Jena/Los Angeles. Our genetic information is stored in DNA as a sequence of specific base pairings. This is passed on largely unchanged from one generation to the next. But how is it possible that cells differ so massively in form and function, such as in the blood, nerves, skin or teeth, even though they have all the same genetic material (genome)? This is where "epigenetics" comes into play. This primarily refers to chemical changes in our genome that ultimately influence whether and how a cell can access its genetic material. In other words, epigenetic mechanisms determine when which gene is active or inactive. Among the most important epigenetic changes are DNA methylation and the alteration of specific genome-associated proteins (histones). Such changes are also referred to as the epigenome. In contrast to the genome, the epigenome can be rapidly adjusted in response to changes (e.g., environmental factors). Research on the epigenome therefore focuses on the mechanisms that control the activity of genes without altering the base sequence of DNA.
Although the epigenome is attracting increasing attention little is known about how epigenetic changes over time. There is also a lack of systematic investigation strategies. In collaboration with human geneticist Prof. Steve Horvath from the University of California, Los Angeles, USA, researchers from the Jena Leibniz Institute on Aging - Fritz Lipmann Institute (FLI) from the research group “Computational Biology of Aging” and the Core Facility Life Science Computing have shown that classical phylogenetic methods can also be systematically applied to epigenetic data.
Phylogenetic trees based on epigenetic data
In biology, phylogenetic trees have been reconstructed based on sequence-based methods for more than 50 years to comprehensively describe evolutionary events and relationships. "When using epigenetic data, we asked ourselves whether the information they contain enables meaningful evolutionary analysis. Are the signals at all well enough conserved over a longer evolutionary distance to be able to correctly infer phylogenetic relationships from them," says Dr. Arne Sahm, explaining the research approach.
"To gain insights into the function of individual genes and their metabolic pathways, we have used various sequence-based methods in the past, which we have now systematically transferred to the level of DNA methylation," adds Dr. Sahm, first author of the study published in “Molecular Biology and Evolution”. DNA methylation is a direct chemical modification of DNA bases carried out by specialized enzymes in a complicated process. Changes in the start region of genes are particularly consequential: methylation can directly control the activity of a gene.
Epigenetics enables more reliable reconstruction of ancestral relationships
Since our closest relatives - chimpanzees, gorillas and orangutans - differ only slightly from humans in their genomes, the researchers used a dataset of blood samples from great apes for their analyses. "We were able to show that reconstructing phylogenetic trees based on DNA methylation data works very well," reports Prof. Steve Hoffmann, research group leader at FLI and professor of computational biology at Friedrich Schiller University in Jena, Germany. "We were particularly surprised that the ancestral relationships of the great apes can be reconstructed even more reliably with the epigenomic data than with the genomic data. Since methylation is affected by environmental factors or disease, this was not expected."

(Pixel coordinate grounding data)

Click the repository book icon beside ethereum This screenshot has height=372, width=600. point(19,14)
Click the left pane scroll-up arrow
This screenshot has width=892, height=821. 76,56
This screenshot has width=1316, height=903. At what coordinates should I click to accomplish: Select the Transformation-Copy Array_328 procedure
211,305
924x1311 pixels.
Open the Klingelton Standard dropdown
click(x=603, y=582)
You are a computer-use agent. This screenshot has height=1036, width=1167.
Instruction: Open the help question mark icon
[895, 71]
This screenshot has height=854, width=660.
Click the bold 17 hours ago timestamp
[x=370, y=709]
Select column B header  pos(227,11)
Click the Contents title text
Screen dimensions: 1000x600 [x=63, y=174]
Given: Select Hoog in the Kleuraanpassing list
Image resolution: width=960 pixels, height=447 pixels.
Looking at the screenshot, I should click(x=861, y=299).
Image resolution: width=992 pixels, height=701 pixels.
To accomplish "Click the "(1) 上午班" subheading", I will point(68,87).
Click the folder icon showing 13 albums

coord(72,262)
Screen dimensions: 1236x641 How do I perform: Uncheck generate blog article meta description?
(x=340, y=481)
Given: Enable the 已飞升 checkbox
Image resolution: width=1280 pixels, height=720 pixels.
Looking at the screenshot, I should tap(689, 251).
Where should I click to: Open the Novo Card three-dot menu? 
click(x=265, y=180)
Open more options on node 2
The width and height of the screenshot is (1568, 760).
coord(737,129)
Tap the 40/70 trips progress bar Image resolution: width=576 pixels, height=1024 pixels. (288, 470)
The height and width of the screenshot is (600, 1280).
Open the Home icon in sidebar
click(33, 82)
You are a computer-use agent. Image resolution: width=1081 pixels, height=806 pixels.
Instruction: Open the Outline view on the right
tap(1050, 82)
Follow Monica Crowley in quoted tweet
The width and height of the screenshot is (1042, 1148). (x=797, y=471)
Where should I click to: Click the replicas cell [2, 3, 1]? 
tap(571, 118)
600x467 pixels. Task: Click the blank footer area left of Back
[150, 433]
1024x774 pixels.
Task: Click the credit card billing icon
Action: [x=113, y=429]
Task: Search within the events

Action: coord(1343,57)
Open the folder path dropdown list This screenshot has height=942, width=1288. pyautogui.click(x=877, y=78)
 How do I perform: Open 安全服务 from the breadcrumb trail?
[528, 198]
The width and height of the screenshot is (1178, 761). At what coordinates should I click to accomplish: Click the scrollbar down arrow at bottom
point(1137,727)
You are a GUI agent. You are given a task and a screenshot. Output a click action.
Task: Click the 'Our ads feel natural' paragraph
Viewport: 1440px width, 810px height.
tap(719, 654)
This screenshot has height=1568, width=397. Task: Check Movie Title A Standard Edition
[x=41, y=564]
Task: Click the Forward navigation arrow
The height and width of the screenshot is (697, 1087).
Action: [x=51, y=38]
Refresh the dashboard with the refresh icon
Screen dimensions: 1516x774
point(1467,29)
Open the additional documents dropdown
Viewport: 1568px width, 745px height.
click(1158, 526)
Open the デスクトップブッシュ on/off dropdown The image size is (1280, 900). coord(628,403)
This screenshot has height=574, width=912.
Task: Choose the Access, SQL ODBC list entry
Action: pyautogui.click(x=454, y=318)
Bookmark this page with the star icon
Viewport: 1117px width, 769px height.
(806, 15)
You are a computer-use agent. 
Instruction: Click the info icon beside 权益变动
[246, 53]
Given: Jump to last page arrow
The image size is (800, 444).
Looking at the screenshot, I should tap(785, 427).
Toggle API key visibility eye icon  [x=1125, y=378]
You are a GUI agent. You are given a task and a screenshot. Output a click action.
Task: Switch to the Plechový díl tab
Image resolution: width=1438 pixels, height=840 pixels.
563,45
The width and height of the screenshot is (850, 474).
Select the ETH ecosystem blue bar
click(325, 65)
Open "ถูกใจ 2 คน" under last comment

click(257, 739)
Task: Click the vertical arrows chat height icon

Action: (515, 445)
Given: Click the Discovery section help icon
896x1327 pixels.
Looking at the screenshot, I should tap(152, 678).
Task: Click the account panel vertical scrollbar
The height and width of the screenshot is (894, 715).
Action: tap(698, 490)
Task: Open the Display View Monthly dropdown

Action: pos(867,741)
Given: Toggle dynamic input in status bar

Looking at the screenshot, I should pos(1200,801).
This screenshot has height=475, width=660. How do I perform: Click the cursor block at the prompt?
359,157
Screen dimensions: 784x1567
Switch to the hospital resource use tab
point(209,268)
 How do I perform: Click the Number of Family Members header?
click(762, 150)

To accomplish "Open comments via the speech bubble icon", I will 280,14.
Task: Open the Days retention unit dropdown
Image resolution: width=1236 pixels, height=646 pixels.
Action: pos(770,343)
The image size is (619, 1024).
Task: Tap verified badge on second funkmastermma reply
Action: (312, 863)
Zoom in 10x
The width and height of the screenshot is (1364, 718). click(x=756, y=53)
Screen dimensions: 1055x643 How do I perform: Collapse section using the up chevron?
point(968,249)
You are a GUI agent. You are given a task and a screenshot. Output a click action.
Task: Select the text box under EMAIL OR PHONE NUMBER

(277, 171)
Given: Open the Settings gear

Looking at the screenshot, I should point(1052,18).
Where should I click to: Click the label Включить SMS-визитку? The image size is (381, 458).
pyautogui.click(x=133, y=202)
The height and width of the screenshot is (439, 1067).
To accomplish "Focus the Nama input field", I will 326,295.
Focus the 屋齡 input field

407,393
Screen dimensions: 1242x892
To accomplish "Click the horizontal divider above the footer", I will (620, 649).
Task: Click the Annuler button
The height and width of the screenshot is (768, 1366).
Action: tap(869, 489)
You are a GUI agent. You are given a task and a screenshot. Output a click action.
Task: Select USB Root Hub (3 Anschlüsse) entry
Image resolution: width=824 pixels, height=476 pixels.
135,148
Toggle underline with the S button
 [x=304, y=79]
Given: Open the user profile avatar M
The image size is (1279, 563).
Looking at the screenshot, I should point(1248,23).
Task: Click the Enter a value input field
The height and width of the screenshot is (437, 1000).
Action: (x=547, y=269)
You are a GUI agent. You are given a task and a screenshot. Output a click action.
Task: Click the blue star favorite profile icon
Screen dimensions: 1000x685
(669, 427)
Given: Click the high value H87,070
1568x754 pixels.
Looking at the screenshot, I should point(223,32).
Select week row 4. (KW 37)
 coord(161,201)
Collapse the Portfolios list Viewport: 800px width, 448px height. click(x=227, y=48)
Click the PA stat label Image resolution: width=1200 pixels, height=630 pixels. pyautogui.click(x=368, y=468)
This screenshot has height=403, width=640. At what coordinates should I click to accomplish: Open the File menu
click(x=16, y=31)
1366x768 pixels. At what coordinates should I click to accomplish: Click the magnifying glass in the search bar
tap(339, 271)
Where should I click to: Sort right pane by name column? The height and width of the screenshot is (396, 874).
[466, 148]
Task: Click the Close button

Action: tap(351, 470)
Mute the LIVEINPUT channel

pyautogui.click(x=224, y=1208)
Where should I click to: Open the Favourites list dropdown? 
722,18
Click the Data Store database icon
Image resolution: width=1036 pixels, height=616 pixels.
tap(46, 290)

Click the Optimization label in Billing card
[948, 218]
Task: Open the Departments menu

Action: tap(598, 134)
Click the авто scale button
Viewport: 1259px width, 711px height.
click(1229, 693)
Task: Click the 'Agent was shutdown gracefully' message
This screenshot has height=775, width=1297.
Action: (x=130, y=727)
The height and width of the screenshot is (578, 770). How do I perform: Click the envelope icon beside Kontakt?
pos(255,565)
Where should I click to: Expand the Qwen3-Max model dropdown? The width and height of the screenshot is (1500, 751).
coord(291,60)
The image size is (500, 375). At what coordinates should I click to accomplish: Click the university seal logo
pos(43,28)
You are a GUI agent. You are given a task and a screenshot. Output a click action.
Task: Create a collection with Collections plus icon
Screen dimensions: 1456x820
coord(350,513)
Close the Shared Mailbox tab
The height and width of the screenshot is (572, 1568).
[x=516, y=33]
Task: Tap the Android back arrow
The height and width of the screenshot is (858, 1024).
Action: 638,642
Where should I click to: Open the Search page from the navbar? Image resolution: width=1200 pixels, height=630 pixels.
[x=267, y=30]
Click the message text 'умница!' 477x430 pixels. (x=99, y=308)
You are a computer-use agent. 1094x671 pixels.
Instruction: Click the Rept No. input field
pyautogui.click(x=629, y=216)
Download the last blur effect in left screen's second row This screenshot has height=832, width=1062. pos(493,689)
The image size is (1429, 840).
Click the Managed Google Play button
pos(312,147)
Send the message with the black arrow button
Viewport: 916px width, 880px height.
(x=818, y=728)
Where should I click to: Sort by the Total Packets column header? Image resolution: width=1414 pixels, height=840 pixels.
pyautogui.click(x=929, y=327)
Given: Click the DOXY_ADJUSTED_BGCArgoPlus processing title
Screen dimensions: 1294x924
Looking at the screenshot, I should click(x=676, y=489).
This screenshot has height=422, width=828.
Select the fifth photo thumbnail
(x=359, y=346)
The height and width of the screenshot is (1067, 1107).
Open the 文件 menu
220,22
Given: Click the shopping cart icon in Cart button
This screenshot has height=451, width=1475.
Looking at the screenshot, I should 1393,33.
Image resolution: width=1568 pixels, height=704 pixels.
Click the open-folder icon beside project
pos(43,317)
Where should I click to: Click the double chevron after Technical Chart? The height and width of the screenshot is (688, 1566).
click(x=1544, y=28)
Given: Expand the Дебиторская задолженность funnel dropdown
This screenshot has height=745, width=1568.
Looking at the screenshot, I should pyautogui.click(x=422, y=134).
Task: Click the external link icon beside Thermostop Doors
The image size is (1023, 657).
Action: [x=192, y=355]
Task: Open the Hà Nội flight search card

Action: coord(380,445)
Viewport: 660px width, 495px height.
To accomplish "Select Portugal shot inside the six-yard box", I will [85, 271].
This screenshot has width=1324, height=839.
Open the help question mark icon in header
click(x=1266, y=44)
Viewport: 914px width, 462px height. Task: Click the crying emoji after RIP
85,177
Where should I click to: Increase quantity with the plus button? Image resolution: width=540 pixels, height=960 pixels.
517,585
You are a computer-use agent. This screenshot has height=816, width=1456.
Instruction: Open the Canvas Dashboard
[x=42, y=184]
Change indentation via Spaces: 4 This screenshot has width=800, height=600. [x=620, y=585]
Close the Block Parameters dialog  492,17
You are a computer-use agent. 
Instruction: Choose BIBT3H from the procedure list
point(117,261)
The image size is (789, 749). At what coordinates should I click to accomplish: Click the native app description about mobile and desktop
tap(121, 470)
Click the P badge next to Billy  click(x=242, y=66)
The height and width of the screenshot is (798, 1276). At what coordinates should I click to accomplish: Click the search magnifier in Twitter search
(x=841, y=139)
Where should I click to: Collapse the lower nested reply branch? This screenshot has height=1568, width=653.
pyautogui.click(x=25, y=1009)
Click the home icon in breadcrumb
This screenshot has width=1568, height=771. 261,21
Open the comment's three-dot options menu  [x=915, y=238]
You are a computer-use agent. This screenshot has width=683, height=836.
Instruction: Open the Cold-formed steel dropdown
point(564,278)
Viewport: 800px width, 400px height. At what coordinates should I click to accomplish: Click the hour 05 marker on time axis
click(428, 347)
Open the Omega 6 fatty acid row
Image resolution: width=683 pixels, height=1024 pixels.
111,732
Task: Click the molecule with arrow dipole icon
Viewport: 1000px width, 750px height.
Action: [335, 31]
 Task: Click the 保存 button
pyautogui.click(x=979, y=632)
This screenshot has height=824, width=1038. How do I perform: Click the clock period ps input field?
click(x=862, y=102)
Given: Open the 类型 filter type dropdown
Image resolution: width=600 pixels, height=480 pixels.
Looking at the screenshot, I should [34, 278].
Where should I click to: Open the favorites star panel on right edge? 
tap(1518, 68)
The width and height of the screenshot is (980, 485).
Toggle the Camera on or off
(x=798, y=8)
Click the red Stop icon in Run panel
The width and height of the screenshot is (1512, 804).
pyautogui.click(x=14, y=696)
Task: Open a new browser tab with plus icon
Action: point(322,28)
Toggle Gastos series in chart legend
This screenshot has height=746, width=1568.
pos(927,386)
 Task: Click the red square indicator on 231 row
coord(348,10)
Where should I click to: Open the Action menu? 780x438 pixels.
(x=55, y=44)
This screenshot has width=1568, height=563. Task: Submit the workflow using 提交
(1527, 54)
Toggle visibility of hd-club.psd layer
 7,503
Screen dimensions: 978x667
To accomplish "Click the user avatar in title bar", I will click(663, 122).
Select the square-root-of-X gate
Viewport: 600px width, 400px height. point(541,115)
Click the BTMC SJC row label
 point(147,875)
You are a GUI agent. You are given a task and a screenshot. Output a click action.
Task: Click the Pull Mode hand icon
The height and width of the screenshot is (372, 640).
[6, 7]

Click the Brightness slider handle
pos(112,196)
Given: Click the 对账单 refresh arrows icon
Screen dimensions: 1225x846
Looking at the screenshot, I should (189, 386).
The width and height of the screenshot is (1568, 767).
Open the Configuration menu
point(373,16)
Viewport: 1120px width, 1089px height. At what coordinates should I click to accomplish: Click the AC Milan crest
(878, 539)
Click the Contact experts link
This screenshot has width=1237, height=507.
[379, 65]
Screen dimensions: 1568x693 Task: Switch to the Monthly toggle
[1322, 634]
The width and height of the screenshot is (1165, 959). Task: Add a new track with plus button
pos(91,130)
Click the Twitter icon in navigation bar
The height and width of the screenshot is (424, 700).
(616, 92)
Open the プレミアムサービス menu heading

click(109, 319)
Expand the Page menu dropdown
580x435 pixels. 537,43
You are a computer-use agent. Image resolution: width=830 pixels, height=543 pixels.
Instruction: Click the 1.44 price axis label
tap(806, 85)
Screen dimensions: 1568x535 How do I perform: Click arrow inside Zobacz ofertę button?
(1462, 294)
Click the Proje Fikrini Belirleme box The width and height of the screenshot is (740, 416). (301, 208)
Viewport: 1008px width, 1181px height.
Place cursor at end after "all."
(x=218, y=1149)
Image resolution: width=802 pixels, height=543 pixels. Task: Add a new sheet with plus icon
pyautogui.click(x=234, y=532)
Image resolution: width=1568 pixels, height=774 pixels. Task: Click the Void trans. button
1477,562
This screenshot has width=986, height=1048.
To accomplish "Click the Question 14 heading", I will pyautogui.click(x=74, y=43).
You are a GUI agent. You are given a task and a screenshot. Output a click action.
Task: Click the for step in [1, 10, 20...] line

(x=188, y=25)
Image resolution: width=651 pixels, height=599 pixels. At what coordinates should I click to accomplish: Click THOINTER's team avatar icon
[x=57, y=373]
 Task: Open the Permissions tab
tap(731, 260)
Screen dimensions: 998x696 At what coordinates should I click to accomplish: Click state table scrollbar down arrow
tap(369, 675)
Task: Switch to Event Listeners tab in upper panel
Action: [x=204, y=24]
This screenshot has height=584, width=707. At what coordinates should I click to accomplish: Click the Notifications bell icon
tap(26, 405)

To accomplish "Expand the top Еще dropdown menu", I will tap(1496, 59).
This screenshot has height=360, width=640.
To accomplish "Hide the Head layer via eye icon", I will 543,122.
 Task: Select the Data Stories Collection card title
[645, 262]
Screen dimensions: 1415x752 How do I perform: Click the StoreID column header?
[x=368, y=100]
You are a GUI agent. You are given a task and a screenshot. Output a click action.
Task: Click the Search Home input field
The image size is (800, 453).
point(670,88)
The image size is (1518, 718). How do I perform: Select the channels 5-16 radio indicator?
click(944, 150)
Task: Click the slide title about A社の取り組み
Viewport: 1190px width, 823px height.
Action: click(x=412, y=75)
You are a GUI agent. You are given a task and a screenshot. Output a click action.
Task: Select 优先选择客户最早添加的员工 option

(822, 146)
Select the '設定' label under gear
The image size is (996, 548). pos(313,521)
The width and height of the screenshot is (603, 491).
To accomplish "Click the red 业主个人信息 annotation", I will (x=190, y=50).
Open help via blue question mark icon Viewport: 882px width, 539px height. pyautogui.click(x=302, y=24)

• [Your objective]: Carry on with the article on epigenetics and great ape ancestry, starting after its last sentence. The material comes from a different source than the article on epigenetics.

• [Response]:
DNA methylation strongly conserved
The FLI researchers were also able to show that DNA methylation differs only very slightly among the great ape species studied. Thus, genome segments that are highly methylated in humans are generally also altered in the great apes. The same is true for parts of the genome that are poorly methylated or not methylated at all. It is obvious that these epigenomic patterns have remained largely unchanged over millions of years of evolution, i.e., they are strongly conserved. "Here, the resolution of conservation is so high that two equivalent DNA building blocks of different great ape species are on average more similar in their methylation than two directly neighboring DNA building blocks of the same species," Prof. Hoffmann points out.
Insights into tissue-specific phylogenetic information
Unlike the genome, which is nearly identical in all cells of an individual, the epigenome can reflect tissue-specific phylogenetic information. Therefore, comparisons between different species provide the opportunity to gain insight into the evolution of tissues, not just the whole organism. The inclusion of other epigenetic data, such as histone modifications, may be helpful to better understand such processes in the future.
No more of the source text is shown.